As an international space and free-for-all of random social media content, diverse blogs, media and forums, some people may think the Internet is above regulation and the law. But countries around the world are implementing legislation that aims to protect users from harmful content, even at the risk of free speech. Should the United States follow suit?
China uses firewalls to prevent access to some sites and has a range of Internet regulations, including stipulations about websites hosted in the country registering their domain names and a process for government approval of new domain extensions.
The UK has laws regulating Internet porn produced or sold in Britain. Paid-for-porn is regulated in the same way as DVD porn, with acts such as non-consensual sex and abusive language banned and others subject to restriction. The regulations include some contradictions. Female ejaculation is banned outright but male ejaculation is unrestricted.
A recent court order in the UK has forced Internet service providers to block free video streaming sites such as Putlocker. However, VPN services or mirror sites can get around those efforts.
US regulating the Internet more than you think
There is also some Internet regulation in the United States, despite a cultural emphasis on free speech. The U.S. government actually intervenes in Internet life a lot more than most people think.
Though there is little mandated filtering of content and regulation of Internet porn focuses on access by minors and child pornography, the United States does practice forceful seizure of domains and computers, at times without notification. Sites such as Napster, Wikileaks, PirateBay and MegaUpload have been shut down permanently or temporarily.
The United States also encourages content regulation at a business level, especially focusing on protecting intellectual property, and over some types of terrorism. U.S. officials have pressured social media sites, for example, to monitor or block people with connections to the Islamic State. Twitter has since shut down 125,000 such accounts.
Internet companies, meanwhile, are taking on regulatory decisions themselves. Facebook censured breastfeeding, for example. While on a practical and technical level it might seem the easiest way to protect users, corporate policy decisions are unaccountable to the public and they are not necessarily the best-placed people to decide on the ethics of content.
But it’s U.S. Internet surveillance practices that perhaps most impact freedom of expression and put the country near the bottom of the list for Internet freedom. Edward Snowden revealed in 2013 how the National Security Agency (NSA) had been spying on U.S. citizens and foreigners through phone metadata and the Internet. Such practices affect the freedom of investigative journalists as well as the privacy of individuals.
Freedom of expression or freedom to hurt?
What Internet regulations are necessary and at what point do they cross a line into impinging on free speech?
U.S. laws are unique in that they protect people against physical harm but tolerate emotional harm — that is, hate speech, verbal abuse and manipulation. On an individual basis, emotional harm has been proven to cause more long-lasting damage than physical harm but there are also the political consequences of such policies.
There is speech that incites violent actions, such as the historic dehumanization of Jews in order to lay the foundation for exclusion and extermination. Today, dehumanization of Muslims and Middle Easterners has softened up the public for U.S.-led invasions.
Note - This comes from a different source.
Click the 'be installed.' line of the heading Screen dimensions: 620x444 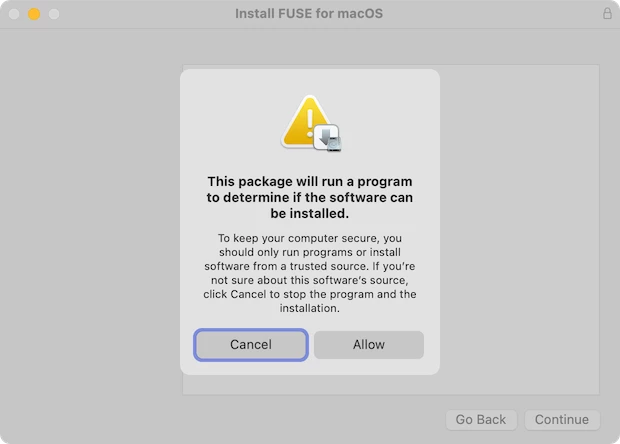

Verbal and Internet-based discrimination against Muslims in the United States has led to physical attacks and murders of U.S. citizens.
Many would argue that regulation of hate speech on the Internet goes against creating a climate where there is “free intellectual exchange, [and] hateful and bigoted ideas are refuted and discredited,” as Jonathan Rauch writes in The Atlantic.
Yet hate speech can intimidate women and other targets and force them into being quiet — meaning their right to free speech is restricted.
Buying free speech?
When money is introduced into the equation, either for buying advertising or Twitter followers or to affect access to even being online, free speech becomes even less available to everyone.
The United States has just approved new regulations on Internet service providers to stop them from applying paid prioritization, that is, striking deals with content companies for smoother delivery of traffic to consumers while slowing down other sites.
Businesses already are objecting. Not enforcing s0-called “net neutrality” would mean that companies such as AT&T, Verizon and Comcast could create pay-to-play fast lanes and charge customers more depending on what sites and Internet services they want fast access to — somewhat like premium cable packages. A company like Comcast, for instance, could slow down traffic for Skype and Google Hangout calls, as they pose competition to Comcast’s phone service. The other consequence would be that sites — especially individuals — who can’t afford to pay would become virtually invisible to users.
It’s worth thinking about the costs of Internet regulation, and the costs of allowing damaging content to continue.